▶ [TEXT EXTRACT]
——
It is normal to respond through fear. That’s what you’ve been doing probably for many years in your relationship, so it’s normal that you are doing that now.

I empathise as well, because I was in the exact same situation. I’d become accustomed to being beaten into submission, when I had to respond or make a choice I was paralysed with fear.

Every time you get an email, a text, or need to respond to her - notice how your body feels. Instant butterflies in the stomach, increased heart rate, increased respiration, and inability to think about anything else.

These aren’t healthy responses. They’re driven by the amygdala, the reptilian, primal part of your brain that controls flight or fight.

Part of DBing is looking at how how you’ve acted in the past (being weak, scared, and responding through fear) and realising that it’s led you to divorce, so it’s probably not something to keep doing. Try something different, because what you’ve been trying for the last few years hasn’t worked. Have you ever seen the Seinfeld episode called “The Opposite”?

It’s a tough pattern to break. You’re actually doing DB incredibly well for a newbie. But this is something you need to work on.
——
▶ [STORED DATA]
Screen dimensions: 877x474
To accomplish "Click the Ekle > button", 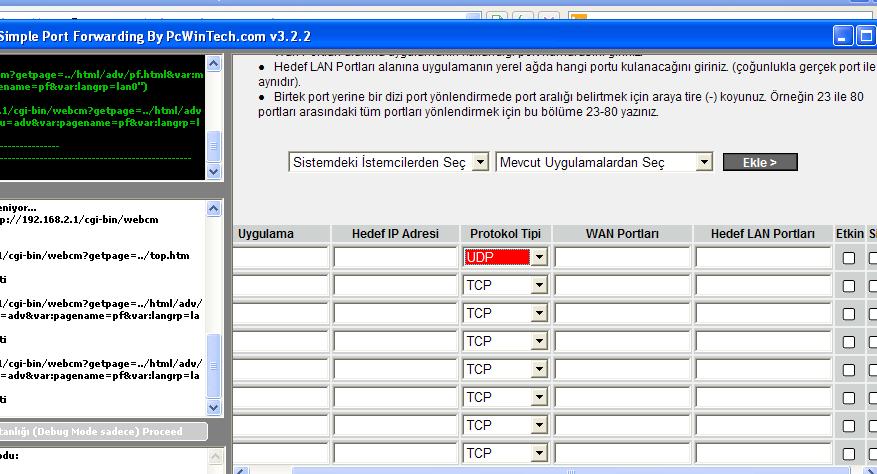I will (760, 162).
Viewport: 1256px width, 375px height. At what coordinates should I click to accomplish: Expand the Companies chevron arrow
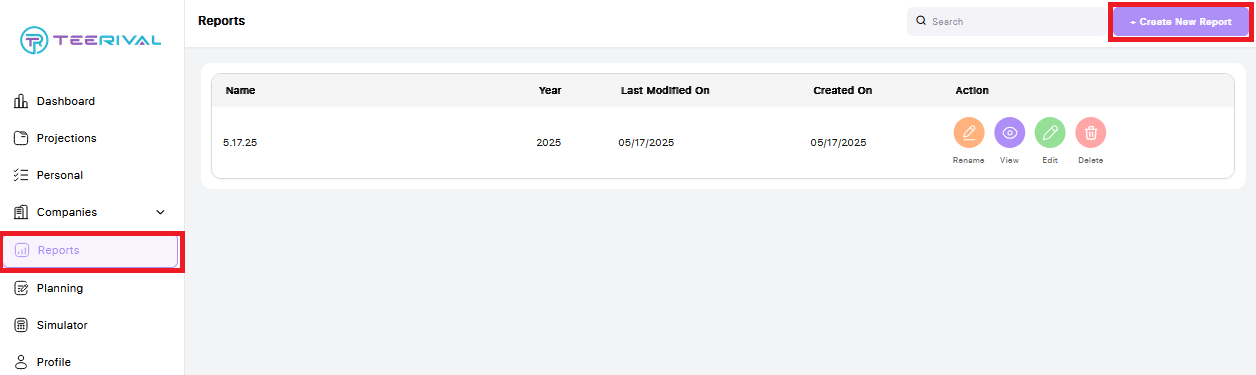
——
▶ [WHAT YOU WILL DO]
Extract the passage of the text on responding through fear, from "I empathise as" to "about anything else.", copying it word for word.

▶ [REPLY TO THE EXERCISE]
I empathise as well, because I was in the exact same situation. I’d become accustomed to being beaten into submission, when I had to respond or make a choice I was paralysed with fear.

Every time you get an email, a text, or need to respond to her - notice how your body feels. Instant butterflies in the stomach, increased heart rate, increased respiration, and inability to think about anything else.